As seen in the current results, age seemed to have an impact on glucose homeostasis. Glycemic variability increased along with increased age in healthy people. Previous studies showed that insulin secretion decreased with aging in people with normal glucose tolerance (NGT) [23]. Moreover, glycemic variability (measured by MAGE) was found to be associated with postprandial beta-cell function in a study by Kohnert et al. [21,22]. It could therefore be assumed that the deterioration of beta-cell function with aging contributes to the association of age with glycemic variability observed in the current study.

Since the conduct of prospective follow-up studies on glycemic variability remains rather challenging, CGMS data analyses in healthy subjects provide a feasible approach to establish normal reference values for these measurements. The population mean value of MAGE in this study was 1.96 mmol/L, comparable to the previous findings of Monnier et al. [24]. They reported that at the mean oxidative stress level (represented as 24-hour 8-isoprostane F2α excretion rate in urine) of 275 pg/mg creatinine, the corresponding glycemic variability (represented as MAGE) was 2.2 mmol/L (40 mg/dl) in healthy subjects. Since distributions for both MAGE and SD values departed from normality, the 95th percentiles of the 2 parameters were used for defining normality in our study, and were set as the upper limits of the normal reference values (MAGE <3.9 mmol/L and SD <1.4 mmol/L, respectively). Analyses of the relationship between these parameters and demographic characteristics revealed that MAGE and SD were independent of sex, but increased with age. Both parameters increased significantly when age reached 60 years and older. We also recommend a unified cut-off point for the normal reference values of the 2 parameters for glycemic variability, similar to the normal glucose tolerance cutoff points recommended by ADA or WHO, without regard for age or sex. Further investigations are warranted to verify the normal reference values of the glycemic variability parameters established in this study.

Conclusions

Overall, the current concept of BG management calls for reduction of glycemic variability in patients with diabetes.
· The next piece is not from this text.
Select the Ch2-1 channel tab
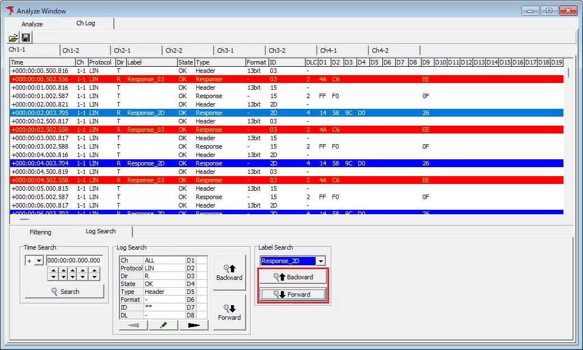This screenshot has width=583, height=350. (x=122, y=50)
This requires close monitoring of blood glucose levels with CGM, as well as judicious pharmacotherapy to minimize the risks of both postprandial hyperglycemia and hypoglycemia. The reference values of MAGE and SD parameters established in this study provide the preliminary targets for normalization of glycemic variability. Its clinical application depends on validation in other populations, such as those with different glycemic metabolism. Moreover, the impact of BMI on the MAGE and SD reference values needs further investigation.